Figure 4. Predictability of Liver Hypertrophy Induced by Non-PPARα Compounds from Inferred PPARα–AILH Causal Genes.

Nine selected transcripts for the logistic regression model from the 16 inferred causal genes were coordinately regulated in the training set (A). A total of 211 expression profiles for the nine measured transcripts were aligned with liver hypertrophy, defined by the liver/body weight ratio (B) in corresponding rats (color bar: −0.3:0.3 at log₁₀ scale). The expected normal liver and liver hypertrophy (LH), based on measured liver/body weight ratio in the training set, are indicated by blue dots and diamonds, respectively, while the predicted normal liver and LH derived from the established model are indicated by red dots and diamonds, respectively (B). Based on the logistic regression model built from the training set, the pathological condition of the liver in the independent testing set (normal or hypertrophy) was predicted (D).
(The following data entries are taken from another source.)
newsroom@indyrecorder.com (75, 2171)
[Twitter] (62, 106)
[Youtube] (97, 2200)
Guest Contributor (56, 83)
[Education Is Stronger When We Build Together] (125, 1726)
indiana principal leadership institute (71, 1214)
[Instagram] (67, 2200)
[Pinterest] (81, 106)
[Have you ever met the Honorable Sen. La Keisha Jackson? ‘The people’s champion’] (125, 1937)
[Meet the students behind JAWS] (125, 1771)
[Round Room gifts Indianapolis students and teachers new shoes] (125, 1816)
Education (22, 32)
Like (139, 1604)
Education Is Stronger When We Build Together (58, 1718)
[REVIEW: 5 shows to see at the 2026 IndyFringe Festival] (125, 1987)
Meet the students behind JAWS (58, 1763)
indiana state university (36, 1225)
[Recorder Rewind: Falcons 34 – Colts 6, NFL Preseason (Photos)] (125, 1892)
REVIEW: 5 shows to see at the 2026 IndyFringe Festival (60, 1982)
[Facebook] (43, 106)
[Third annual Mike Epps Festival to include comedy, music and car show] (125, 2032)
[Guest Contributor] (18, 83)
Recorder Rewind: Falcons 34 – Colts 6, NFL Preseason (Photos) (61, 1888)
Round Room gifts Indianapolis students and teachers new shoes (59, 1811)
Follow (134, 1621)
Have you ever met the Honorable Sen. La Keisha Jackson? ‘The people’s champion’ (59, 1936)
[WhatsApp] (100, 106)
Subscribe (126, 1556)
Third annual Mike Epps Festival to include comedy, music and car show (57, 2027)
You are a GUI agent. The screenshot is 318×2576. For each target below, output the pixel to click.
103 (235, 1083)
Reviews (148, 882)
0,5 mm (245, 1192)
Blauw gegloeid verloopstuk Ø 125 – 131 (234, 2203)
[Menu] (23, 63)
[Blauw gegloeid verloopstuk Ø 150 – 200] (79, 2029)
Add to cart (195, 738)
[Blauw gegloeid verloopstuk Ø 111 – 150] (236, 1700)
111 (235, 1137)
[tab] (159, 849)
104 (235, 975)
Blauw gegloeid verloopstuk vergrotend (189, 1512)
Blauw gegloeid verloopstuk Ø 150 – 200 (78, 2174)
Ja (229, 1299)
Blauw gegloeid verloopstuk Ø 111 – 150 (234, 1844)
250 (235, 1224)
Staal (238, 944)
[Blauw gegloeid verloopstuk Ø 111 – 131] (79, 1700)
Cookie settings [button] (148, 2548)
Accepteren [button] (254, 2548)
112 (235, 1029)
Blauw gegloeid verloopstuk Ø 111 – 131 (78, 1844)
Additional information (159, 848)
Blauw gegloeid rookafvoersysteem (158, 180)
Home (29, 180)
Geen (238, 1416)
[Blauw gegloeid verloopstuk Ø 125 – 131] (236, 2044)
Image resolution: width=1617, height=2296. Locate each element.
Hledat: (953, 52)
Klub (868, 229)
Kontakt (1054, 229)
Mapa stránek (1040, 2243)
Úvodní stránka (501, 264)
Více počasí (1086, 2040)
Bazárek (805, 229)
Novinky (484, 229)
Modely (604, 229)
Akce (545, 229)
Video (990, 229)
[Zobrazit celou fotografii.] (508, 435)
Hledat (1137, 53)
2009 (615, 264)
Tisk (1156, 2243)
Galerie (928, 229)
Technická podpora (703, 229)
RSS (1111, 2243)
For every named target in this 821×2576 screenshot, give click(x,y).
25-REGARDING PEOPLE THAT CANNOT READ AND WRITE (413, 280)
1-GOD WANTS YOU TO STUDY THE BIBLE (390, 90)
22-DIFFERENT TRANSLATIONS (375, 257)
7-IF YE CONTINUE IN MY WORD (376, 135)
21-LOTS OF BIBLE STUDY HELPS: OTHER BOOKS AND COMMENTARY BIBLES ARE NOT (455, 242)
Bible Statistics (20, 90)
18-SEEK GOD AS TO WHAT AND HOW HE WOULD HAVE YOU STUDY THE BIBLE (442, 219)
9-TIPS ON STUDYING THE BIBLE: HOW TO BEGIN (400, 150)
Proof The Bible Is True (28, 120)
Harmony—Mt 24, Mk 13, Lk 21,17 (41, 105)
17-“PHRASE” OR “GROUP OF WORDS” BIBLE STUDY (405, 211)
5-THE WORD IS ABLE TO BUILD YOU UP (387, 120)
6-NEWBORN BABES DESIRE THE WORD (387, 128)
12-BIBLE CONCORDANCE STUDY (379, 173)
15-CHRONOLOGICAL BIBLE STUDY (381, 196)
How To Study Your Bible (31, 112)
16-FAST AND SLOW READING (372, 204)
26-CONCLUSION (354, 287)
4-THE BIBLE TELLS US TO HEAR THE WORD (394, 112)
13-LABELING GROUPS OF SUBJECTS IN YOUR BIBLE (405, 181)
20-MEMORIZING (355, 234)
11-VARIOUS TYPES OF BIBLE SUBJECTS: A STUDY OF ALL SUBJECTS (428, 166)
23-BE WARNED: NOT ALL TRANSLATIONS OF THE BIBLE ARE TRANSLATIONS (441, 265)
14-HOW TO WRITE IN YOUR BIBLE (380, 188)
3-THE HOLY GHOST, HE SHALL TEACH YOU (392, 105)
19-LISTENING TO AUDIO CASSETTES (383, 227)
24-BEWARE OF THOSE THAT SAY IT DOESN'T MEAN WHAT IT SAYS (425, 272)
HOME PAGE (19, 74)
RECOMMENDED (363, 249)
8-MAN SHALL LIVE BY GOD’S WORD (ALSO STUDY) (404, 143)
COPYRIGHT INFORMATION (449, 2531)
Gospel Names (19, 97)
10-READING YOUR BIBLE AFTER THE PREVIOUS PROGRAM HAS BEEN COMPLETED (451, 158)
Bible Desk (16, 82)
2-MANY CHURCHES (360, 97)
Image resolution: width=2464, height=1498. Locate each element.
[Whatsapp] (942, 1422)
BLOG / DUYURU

The expected normal liver and LH based on measured liver/body weight ratio in the testing set are illustrated by blue dots and diamonds, respectively. The predicted normal liver and LH derived from the established model from the training set are indicated by red dots and diamonds, respectively. Distinctive patterns of the selected biomarkers are evident between the normal and hypertrophic livers [(A,C); color bar: −0.3:0.3 at log₁₀ scale]. The probability of obtaining such a set of predictive biomarkers from the genes correlated with the liver/body weight ratio in the PPAR minicompendium was significantly small in both the training dataset [(E), p < 0.001] and the testing dataset [(F), p < 0.005]. The AUCs for the ROC of the built model based on causal transcripts are indicated by the blue and red bars for the training and testing dataset, respectively, among the distribution of AUCs for 10,000 trials of 16 genes randomly selected from 757 genes correlated with the endpoint in the minicompendium (E,F).